While the Slack bot is focused on internal referrals, Ranade said Drafted external job referrals are still a big part of what the startup provides. With a mobile-optimized website, Drafted gives job seekers an easy way to request introductions to companies posting jobs through connections on LinkedIn. The site also lets people refer friends to job openings, which could lead to rewards of various kinds, including cash, if someone ends up getting hired.

One of Drafted’s original appeals was a mobile app that gave people an easy way to make job referrals, but at the end of last year, the company announced it was pausing mobile development. Ranade said Drafted moved away from a mobile app to a mobile-optimized web experience for a few reasons. For one, hiring managers didn’t want a backend system they could only use on a mobile device. Moving to a web-based interface also made it more flexible for new features and integrations.

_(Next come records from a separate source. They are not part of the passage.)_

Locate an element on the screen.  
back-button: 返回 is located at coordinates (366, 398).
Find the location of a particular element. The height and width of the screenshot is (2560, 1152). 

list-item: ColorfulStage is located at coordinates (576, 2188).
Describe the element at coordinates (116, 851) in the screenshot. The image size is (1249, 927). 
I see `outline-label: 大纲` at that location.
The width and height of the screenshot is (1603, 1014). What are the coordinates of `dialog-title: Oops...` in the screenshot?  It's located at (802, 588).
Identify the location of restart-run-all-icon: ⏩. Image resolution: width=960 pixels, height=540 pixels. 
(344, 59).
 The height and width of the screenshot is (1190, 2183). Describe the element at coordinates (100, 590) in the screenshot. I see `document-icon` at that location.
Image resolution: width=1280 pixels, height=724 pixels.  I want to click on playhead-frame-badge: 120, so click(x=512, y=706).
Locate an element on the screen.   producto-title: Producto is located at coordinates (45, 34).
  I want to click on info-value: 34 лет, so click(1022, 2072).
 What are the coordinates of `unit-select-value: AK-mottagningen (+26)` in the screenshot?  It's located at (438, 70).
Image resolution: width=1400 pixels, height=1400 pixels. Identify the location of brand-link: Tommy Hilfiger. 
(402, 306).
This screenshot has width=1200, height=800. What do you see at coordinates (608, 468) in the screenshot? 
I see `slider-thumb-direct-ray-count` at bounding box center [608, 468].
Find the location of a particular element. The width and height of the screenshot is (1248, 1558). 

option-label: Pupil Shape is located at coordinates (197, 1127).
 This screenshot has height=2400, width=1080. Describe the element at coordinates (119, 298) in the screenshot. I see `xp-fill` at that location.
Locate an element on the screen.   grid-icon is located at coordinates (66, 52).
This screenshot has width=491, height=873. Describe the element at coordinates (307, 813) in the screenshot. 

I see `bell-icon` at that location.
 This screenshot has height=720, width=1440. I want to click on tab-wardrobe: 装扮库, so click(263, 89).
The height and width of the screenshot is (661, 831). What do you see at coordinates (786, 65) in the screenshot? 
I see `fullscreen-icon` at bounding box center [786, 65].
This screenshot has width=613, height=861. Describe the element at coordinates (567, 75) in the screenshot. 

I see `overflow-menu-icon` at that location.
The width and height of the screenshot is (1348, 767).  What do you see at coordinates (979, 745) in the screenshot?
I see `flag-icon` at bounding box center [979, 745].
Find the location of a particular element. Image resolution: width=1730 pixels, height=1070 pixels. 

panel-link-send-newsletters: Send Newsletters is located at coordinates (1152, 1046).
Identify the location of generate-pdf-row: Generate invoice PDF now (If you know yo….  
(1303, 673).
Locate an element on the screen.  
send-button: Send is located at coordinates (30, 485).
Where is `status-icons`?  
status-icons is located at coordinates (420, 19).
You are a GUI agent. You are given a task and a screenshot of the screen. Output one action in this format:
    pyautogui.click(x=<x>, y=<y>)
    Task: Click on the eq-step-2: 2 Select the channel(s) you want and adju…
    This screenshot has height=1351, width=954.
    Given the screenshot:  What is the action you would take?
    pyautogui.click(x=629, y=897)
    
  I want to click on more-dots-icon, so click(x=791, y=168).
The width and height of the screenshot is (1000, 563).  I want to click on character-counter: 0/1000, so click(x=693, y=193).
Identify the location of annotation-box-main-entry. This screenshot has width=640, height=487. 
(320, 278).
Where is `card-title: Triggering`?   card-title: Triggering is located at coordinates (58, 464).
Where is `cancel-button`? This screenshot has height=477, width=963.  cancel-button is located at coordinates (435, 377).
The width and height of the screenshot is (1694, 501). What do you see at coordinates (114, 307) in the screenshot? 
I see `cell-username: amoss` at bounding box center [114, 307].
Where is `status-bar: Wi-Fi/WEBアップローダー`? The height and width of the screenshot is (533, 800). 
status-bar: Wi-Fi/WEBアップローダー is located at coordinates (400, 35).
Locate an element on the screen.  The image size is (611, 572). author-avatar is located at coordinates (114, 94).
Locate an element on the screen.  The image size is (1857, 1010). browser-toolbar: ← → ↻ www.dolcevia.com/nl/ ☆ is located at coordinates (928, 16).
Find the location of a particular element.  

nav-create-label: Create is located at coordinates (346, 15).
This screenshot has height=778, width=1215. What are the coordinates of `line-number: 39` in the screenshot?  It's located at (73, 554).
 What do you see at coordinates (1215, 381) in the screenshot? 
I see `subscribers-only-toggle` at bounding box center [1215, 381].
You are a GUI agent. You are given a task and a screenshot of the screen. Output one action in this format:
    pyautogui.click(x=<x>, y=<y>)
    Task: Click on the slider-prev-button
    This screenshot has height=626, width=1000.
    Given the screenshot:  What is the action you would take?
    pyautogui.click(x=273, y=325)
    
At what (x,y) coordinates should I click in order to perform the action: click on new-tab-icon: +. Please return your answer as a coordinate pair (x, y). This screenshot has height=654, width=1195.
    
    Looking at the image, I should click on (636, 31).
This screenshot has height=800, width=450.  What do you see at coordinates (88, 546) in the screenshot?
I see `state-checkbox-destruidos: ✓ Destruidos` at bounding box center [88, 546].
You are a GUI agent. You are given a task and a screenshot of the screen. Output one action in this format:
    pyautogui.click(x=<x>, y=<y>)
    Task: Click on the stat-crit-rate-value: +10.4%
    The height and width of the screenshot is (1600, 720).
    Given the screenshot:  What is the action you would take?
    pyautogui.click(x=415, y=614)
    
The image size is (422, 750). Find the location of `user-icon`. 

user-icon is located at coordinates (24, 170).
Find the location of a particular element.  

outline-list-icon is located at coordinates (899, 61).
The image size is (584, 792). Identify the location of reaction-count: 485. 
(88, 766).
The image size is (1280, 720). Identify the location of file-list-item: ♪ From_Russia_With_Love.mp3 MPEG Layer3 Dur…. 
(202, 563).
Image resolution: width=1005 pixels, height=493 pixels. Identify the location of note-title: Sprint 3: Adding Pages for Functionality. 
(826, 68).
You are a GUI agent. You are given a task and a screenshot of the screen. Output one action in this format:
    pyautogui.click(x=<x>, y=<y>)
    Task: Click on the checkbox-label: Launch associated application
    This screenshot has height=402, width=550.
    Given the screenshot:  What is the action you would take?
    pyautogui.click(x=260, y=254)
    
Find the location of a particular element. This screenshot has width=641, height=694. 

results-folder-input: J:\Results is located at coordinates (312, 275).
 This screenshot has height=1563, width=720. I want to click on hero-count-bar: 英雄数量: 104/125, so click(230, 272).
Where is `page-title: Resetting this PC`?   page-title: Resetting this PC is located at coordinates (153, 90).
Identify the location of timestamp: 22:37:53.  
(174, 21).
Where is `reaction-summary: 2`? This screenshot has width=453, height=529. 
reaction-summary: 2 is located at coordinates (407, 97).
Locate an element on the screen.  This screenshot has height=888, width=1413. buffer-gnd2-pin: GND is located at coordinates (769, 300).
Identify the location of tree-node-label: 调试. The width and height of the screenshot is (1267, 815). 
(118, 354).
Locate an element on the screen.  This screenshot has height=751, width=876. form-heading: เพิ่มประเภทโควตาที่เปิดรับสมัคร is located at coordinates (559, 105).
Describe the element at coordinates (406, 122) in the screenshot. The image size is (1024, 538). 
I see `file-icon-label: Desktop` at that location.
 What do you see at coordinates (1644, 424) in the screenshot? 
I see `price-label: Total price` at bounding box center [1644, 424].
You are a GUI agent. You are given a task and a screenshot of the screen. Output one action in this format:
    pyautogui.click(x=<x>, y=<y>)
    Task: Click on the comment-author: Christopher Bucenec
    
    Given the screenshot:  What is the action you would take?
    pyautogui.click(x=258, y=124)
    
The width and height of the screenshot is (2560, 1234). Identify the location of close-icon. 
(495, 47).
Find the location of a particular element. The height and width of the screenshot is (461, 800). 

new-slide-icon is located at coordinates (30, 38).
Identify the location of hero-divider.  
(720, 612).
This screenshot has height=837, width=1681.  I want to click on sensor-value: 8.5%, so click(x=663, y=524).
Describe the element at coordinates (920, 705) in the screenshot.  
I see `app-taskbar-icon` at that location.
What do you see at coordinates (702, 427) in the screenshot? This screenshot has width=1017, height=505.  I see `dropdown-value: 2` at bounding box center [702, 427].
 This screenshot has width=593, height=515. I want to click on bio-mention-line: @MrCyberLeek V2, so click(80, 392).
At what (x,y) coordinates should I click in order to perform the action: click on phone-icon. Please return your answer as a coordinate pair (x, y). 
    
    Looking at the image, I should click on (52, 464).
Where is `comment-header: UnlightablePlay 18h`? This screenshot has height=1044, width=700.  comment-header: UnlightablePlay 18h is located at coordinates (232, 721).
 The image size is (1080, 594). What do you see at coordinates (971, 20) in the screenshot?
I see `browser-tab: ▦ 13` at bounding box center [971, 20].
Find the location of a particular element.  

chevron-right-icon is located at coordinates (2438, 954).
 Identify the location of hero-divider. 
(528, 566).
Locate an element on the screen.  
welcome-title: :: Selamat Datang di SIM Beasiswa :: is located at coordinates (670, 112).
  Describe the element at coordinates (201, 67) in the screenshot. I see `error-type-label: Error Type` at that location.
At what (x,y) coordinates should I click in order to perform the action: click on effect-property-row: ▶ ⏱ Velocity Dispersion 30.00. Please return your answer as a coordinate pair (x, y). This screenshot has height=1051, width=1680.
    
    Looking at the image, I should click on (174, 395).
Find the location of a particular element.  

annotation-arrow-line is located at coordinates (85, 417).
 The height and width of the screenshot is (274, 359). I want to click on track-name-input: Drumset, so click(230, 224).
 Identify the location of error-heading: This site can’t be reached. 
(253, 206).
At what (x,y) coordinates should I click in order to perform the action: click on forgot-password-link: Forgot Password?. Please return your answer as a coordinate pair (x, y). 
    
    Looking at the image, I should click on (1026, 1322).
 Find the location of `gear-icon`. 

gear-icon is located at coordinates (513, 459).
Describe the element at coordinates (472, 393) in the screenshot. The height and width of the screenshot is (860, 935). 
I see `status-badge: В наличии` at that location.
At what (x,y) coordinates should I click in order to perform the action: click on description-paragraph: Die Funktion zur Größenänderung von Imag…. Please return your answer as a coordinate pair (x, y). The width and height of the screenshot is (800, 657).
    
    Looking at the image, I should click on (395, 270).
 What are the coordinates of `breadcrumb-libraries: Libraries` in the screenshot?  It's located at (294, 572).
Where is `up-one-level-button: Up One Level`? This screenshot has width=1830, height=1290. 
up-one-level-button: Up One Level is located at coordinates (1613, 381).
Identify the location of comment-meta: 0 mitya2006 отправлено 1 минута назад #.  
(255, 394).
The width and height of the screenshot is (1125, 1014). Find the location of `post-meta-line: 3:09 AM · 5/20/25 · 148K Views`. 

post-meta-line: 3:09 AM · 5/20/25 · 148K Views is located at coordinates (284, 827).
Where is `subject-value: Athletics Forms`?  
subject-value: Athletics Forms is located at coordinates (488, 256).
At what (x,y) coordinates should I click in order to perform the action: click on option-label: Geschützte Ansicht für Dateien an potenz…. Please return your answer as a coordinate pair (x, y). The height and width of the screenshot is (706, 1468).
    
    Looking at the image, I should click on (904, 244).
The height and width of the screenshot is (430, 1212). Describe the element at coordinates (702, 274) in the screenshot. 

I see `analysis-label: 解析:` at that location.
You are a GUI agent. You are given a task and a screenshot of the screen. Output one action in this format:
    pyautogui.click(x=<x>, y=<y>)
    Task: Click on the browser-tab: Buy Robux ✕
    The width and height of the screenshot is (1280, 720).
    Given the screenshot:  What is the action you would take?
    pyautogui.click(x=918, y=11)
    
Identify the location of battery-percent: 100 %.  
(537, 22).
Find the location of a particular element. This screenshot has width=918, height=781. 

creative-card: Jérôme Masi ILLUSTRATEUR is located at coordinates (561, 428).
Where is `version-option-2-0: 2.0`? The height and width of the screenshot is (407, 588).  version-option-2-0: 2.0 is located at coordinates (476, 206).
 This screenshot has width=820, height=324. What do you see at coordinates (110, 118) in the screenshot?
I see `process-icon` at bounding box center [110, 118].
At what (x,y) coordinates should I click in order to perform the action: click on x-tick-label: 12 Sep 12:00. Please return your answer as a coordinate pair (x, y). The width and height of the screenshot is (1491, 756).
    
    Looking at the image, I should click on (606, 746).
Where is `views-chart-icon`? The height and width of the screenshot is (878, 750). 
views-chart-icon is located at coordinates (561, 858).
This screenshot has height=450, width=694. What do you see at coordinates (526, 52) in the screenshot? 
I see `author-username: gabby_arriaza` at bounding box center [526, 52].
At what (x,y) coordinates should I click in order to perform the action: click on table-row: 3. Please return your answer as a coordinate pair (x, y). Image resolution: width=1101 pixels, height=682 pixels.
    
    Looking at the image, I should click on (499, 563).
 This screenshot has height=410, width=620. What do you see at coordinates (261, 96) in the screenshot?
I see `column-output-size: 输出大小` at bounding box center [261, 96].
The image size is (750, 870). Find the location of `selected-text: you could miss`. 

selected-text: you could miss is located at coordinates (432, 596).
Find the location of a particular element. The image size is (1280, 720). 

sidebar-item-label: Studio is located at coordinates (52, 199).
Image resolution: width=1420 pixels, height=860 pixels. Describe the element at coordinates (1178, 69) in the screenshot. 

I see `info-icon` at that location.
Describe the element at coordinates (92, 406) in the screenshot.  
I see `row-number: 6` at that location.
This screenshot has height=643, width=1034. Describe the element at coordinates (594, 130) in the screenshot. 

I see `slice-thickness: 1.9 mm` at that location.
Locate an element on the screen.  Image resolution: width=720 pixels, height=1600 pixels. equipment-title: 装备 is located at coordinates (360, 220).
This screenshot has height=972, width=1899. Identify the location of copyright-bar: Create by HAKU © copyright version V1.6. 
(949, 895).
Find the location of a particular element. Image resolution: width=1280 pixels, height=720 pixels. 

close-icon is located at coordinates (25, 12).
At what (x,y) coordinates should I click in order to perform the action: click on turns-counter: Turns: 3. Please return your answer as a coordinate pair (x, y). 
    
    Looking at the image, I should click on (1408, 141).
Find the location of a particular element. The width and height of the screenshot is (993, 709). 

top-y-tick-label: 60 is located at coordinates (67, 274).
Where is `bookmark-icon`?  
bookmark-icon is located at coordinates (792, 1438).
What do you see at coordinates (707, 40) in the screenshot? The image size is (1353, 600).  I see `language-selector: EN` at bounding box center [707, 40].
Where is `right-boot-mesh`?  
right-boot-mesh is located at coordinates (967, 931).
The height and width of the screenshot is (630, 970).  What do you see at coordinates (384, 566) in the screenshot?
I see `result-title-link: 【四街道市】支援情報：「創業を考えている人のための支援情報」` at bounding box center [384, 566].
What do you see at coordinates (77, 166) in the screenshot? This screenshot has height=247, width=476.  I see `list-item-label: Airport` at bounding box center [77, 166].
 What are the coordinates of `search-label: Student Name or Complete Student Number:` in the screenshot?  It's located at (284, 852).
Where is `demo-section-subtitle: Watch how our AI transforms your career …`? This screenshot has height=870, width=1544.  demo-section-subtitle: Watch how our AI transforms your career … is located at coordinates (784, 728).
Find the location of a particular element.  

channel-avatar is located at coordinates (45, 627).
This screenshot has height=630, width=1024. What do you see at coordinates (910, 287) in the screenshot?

“It turns out our main customers are enterprise and are used to web-based software,” Ranade said.

Another part of Drafted’s early appeal were the potentially large cash payouts people could win from companies if they made job referrals that resulted in successful hires. Large dollar figures used to feature prominently next to jobs listed on Drafted, but that’s no longer the case. Ranade said companies can still offer cash rewards for successful job referrals, but it didn’t make sense to make it a requirement for companies that don’t hand out money as part of their recruitment strategy. So Drafted made its rewards system optional and more flexible, so companies could offer other kinds of rewards.

ReferralMob, another Boston startup that provides a job referral service, still offers cash rewards as one of its main appeals. Ranade, however, said it’s no longer a priority for Drafted, though it is important for companies to have a reward strategy.

“We can’t come in and mandate how everyone does referral rewards,” Ranade said.